Piotr Duda: Jeśli ktoś myśli, że zawiesiliśmy buty na kołku, bo PiS przyszedł do władzy, to się myli

„Jeśli ktoś myśli, że zawiesiliśmy buty na kołku, bo PiS przyszedł do władzy, to się grubo myli” - powiedział przewodniczący Piotr Duda w czasie Walnego Zjazdu Delegatów Regionu Łódzkiego. „Dziś można powiedzieć, że związek nie stracił pazurów. Ale jednocześnie możemy dodać, że jesteśmy skuteczni” - dodał.
Piotr Duda Piotr Duda: Jeśli ktoś myśli, że zawiesiliśmy buty na kołku, bo PiS przyszedł do władzy, to się myli
Piotr Duda / fot. Marcin Żegliński, Tygodnik Solidarność
Piotr Duda wymienił sukcesy związku. To przygotowanie i przeforsowanie ograniczenia handlu w niedzielę, przywrócenie wieku emerytalnego, rozwiązanie tzw. syndrom pierwszej dniówki, wydłużenie o 14 dni terminu, w którym można złożyć do sądu odwołanie od zwolnienia z pracy. Przewodniczący zwrócił również uwagę, że „S” przygotowała i wdrożyła dobre narzędzie do rozwiązywania sporów – Radę Dialogu Społecznego.

Piotr Duda przypomniał, że w celu przywrócenia wieku emerytalnego, związek podpisał z obecnym prezydentem porozumienie.

Gdyby nie to porozumienie, to Andrzej Duda nie wygrałby wyborów

- powiedział. „S” dokładnie zdiagnozował problemy społeczne i obawy pracowników. Obietnica ich rozwiązania zapewniła Dudzie zwycięstwo w wyborach.

Przewodniczący “S” zauważył, że PiS nie godzi się, aby móc przechodzić na emeryturę po przepracowaniu określonej liczby lat, czego domaga się „S”. Argumentem rządu jest obawa, że pracownicy po uzyskaniu stażu pracy i przejściu na emeryturę, mogliby dalej świadczyć pracę przez co jednocześnie pobieraliby emeryturę i zarabiali.

Trybunał godzi się na ustawy
Piotr Duda dał do zrozumienia, że popiera działania PIS, które spowodowały zmiany w Trybunale Konstytucyjnym. Przypomniał, że Platforma „majstrowała” przy Trybunale wprowadzając „swoich ludzi”, a prezes Andrzej Rzepliński uczestniczył w pracach nad ustawą podwyższającą wiek emerytalny. Zdaniem Dudy Platforma chciała za pomocą Trybunału Konstytucyjnego blokować ustawy, których nie popiera – obniżającej wiek emerytalny, czy wprowadzającej wolne niedziele. Posłowie PO i Nowoczesnej głosowali przeciwko tym ustawom.
━━━━━━━━━━━━━━━━
Przytocz dosłownie fragment tekstu o wystąpieniu Piotra Dudy, zaczynając od słów „Trybunał godzi się” i kończąc na słowach „przeciwko tym ustawom.”.

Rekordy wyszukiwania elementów
━━━━━━━━━━━━━━━━
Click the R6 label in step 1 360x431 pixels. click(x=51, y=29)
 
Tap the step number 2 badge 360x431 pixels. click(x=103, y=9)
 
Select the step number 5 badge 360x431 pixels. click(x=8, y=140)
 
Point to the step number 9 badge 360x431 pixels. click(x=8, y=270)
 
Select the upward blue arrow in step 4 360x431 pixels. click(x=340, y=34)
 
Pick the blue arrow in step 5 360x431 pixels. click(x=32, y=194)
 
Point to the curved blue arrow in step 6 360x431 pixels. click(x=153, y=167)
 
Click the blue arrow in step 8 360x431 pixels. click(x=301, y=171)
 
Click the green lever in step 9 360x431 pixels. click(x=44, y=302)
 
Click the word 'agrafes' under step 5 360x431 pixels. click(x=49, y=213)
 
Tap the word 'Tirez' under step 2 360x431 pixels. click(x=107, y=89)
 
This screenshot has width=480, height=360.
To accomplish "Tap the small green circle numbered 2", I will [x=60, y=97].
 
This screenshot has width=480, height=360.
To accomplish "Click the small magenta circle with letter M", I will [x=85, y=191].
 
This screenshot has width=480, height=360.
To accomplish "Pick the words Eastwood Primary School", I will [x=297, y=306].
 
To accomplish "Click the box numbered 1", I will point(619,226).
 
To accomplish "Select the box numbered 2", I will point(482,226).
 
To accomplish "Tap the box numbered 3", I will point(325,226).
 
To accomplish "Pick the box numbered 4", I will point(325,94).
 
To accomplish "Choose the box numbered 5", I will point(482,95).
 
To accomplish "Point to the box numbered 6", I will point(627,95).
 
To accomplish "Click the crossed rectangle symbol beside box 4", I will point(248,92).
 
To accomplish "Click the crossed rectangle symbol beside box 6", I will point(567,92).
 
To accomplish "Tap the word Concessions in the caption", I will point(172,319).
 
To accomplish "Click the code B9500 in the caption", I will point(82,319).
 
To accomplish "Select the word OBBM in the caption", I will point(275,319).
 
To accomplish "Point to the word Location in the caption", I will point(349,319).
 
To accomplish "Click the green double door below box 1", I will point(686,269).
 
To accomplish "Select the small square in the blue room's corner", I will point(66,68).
━━━━━━━━━━━━━━━━
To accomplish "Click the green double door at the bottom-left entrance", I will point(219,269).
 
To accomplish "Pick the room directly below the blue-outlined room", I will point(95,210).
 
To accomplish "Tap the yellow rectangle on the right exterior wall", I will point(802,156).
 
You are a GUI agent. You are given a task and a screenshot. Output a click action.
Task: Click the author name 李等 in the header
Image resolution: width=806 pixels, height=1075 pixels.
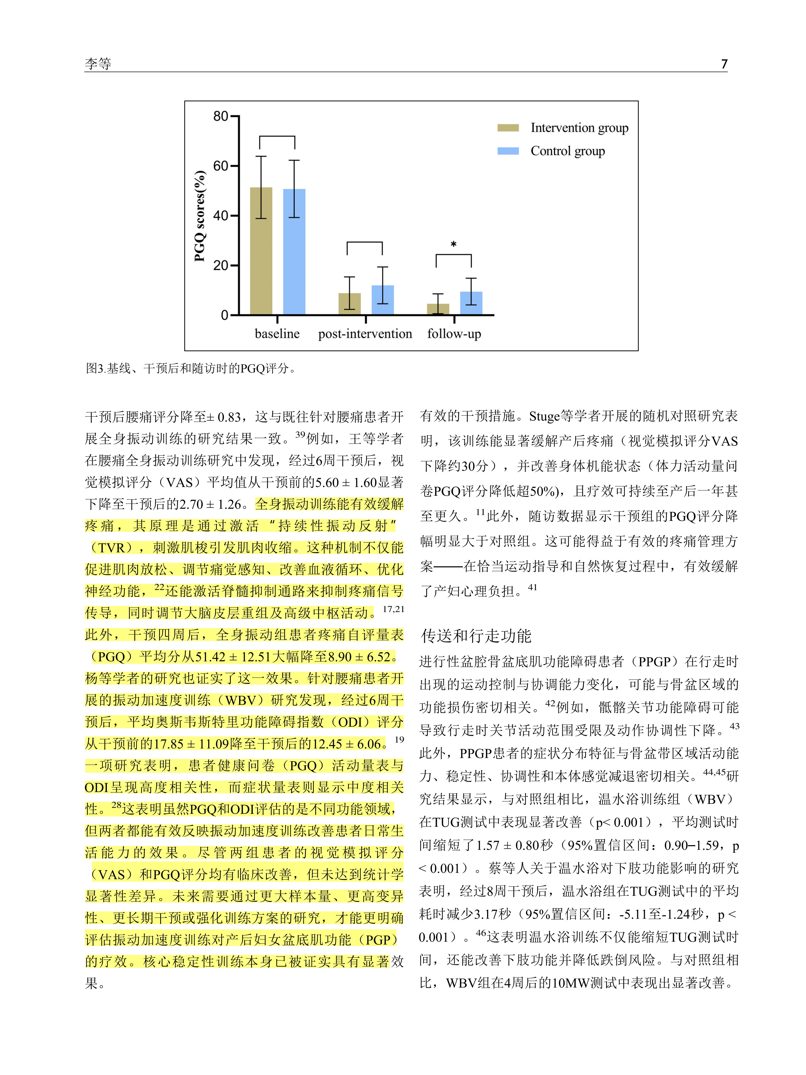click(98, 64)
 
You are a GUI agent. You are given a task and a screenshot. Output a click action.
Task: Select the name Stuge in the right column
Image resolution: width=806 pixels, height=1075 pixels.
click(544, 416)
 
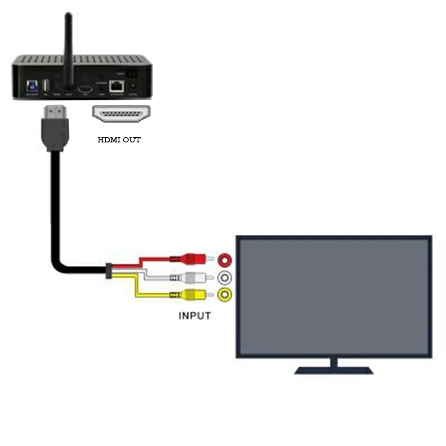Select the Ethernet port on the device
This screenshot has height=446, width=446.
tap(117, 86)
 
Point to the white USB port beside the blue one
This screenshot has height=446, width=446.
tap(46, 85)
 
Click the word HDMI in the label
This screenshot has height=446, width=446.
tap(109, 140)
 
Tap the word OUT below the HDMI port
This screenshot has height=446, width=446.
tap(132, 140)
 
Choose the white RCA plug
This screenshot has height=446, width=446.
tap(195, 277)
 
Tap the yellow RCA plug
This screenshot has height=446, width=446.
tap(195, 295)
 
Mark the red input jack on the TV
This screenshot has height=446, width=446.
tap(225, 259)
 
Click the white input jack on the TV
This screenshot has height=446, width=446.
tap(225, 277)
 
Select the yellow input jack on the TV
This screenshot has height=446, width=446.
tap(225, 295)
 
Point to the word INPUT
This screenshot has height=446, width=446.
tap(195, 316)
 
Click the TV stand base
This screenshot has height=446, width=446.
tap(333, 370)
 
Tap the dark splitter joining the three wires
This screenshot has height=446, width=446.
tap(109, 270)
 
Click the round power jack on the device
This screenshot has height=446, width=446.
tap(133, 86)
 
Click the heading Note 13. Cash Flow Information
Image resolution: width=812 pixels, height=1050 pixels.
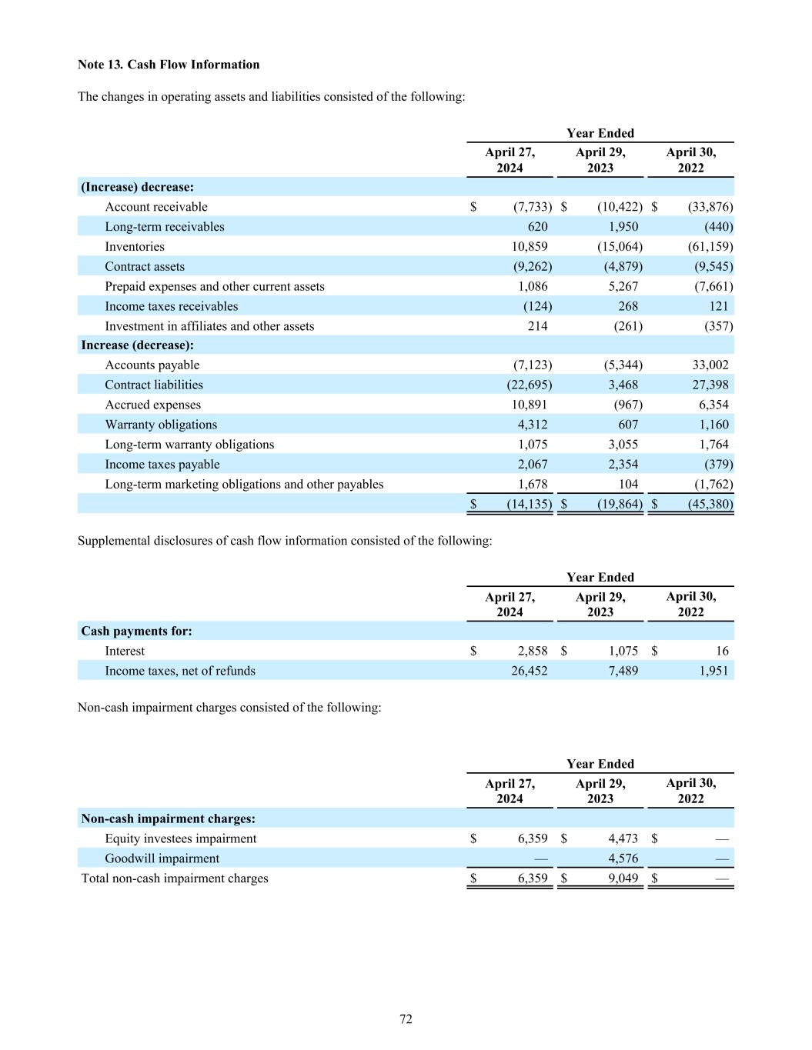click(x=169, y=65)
━━━━━━━━━━━━━━━━
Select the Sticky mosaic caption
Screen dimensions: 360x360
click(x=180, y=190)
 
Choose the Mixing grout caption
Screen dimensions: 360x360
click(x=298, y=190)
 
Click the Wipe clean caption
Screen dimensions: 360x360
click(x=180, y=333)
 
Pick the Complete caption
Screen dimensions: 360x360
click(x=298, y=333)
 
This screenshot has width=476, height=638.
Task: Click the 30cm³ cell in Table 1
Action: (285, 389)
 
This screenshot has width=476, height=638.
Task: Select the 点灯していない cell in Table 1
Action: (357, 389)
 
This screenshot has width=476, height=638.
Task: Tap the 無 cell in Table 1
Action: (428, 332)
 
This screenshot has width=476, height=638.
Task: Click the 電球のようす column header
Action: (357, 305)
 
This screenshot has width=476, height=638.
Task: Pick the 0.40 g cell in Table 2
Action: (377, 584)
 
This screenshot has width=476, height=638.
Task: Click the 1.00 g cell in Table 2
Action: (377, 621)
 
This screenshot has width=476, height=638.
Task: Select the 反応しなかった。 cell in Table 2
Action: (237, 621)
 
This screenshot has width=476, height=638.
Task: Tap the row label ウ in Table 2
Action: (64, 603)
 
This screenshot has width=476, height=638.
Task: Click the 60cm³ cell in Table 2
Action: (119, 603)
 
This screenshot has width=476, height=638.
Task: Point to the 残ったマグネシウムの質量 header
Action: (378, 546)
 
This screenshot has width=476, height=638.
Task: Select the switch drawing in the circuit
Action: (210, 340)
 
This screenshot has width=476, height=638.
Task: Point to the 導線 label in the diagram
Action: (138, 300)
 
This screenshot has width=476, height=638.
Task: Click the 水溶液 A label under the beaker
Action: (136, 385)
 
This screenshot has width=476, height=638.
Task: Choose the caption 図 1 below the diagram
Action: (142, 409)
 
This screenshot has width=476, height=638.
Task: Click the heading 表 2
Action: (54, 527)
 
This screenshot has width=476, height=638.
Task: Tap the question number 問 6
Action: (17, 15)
━━━━━━━━━━━━━━━━
* [ODPOWIEDŹ PISEMNA]
Trybunał godzi się na ustawy
Piotr Duda dał do zrozumienia, że popiera działania PIS, które spowodowały zmiany w Trybunale Konstytucyjnym. Przypomniał, że Platforma „majstrowała” przy Trybunale wprowadzając „swoich ludzi”, a prezes Andrzej Rzepliński uczestniczył w pracach nad ustawą podwyższającą wiek emerytalny. Zdaniem Dudy Platforma chciała za pomocą Trybunału Konstytucyjnego blokować ustawy, których nie popiera – obniżającej wiek emerytalny, czy wprowadzającej wolne niedziele. Posłowie PO i Nowoczesnej głosowali przeciwko tym ustawom.